五輪を司る組織が、なぜ自ら判断を下さないのか。解せない結論だ。
国際オリンピック委員会(IOC)が、国ぐるみのドーピングで揺れるロシアの選手団を、8月のリオデジャネイロ五輪から全面排除することを回避した。
ロシア選手の出場の可否は、各競技の国際連盟(IF)が、信頼できる国際的機関のドーピング検査結果を基に見極める。IFに判断を丸投げしただけだ。
IOCは、五輪で主要な位置を占めるロシアとの全面衝突を避けたのだろう。弱腰の対応と批判されても仕方がない。
ロシアのドーピング汚染は、問題の発端となった陸上競技だけでなく、広範な競技に及んでいることが判明している。
世界反ドーピング機関(WADA)の調査チームは、2014年ソチ冬季五輪を含む11年から15年にかけて、ロシア政府がドーピングを主導していたと認定した。
中には、ドーピングと無縁の選手もいるかもしれない。不正を犯した証拠がない選手の権利を尊重するのか、連帯責任を負わせるのか。IOCのバッハ会長は「決断を下すのは、大変な任務だった」と釈明している。
政府が先頭に立って、スポーツの根幹である公正性を蔑ろにしていた以上、国ごとリオ五輪から排除するという選択肢をもっと検討してもよかったのではないか。
WADAの調査結果に列挙された実態は、常軌を逸している。
ドーピングをしたロシア選手の尿検体が、事前に採取して保存しておいた陰性の尿とすり替えられていた。関与したのは、連邦保安局(FSB)の職員らだった。扮装して夜間、検査機関に忍び込み、不正工作をしていた。

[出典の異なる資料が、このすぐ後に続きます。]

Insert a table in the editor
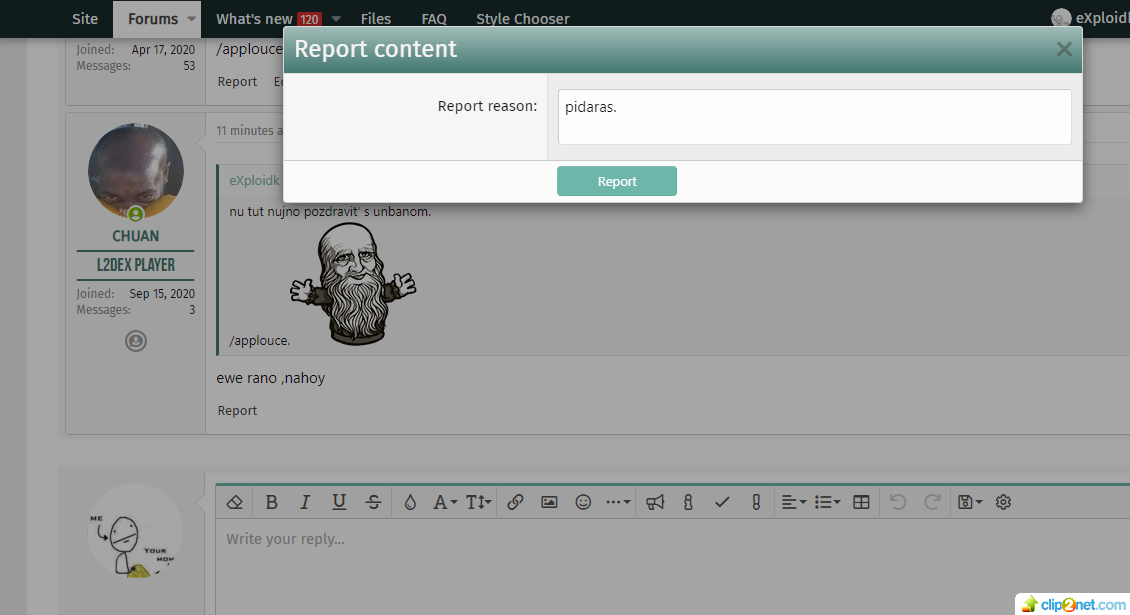Screen dimensions: 1130x615 (x=861, y=502)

プーチン大統領が起用したスポーツ省の次官が、どの選手の不正を隠蔽するかを決めていた。
10年バンクーバー冬季五輪で、ロシアの金メダルが3個と低迷したことから、組織的な隠蔽システムが作られたという。
自国開催のソチ五輪の金メダルは13個に急増した。国威発揚のため、薬物の力を借りてメダルを奪取したとみるのが自然だろう。
リオ五輪の開幕まで2週間足らずだ。最悪の事態を免れたロシアのムトコ・スポーツ相は「多くの選手が基準を満たすと確信している」と強気の姿勢をみせる。
競技ごとに、ばらつきのない厳正な判断が、果たしてできるのだろうか。IOCには、混乱を生じさせない重い責任がある。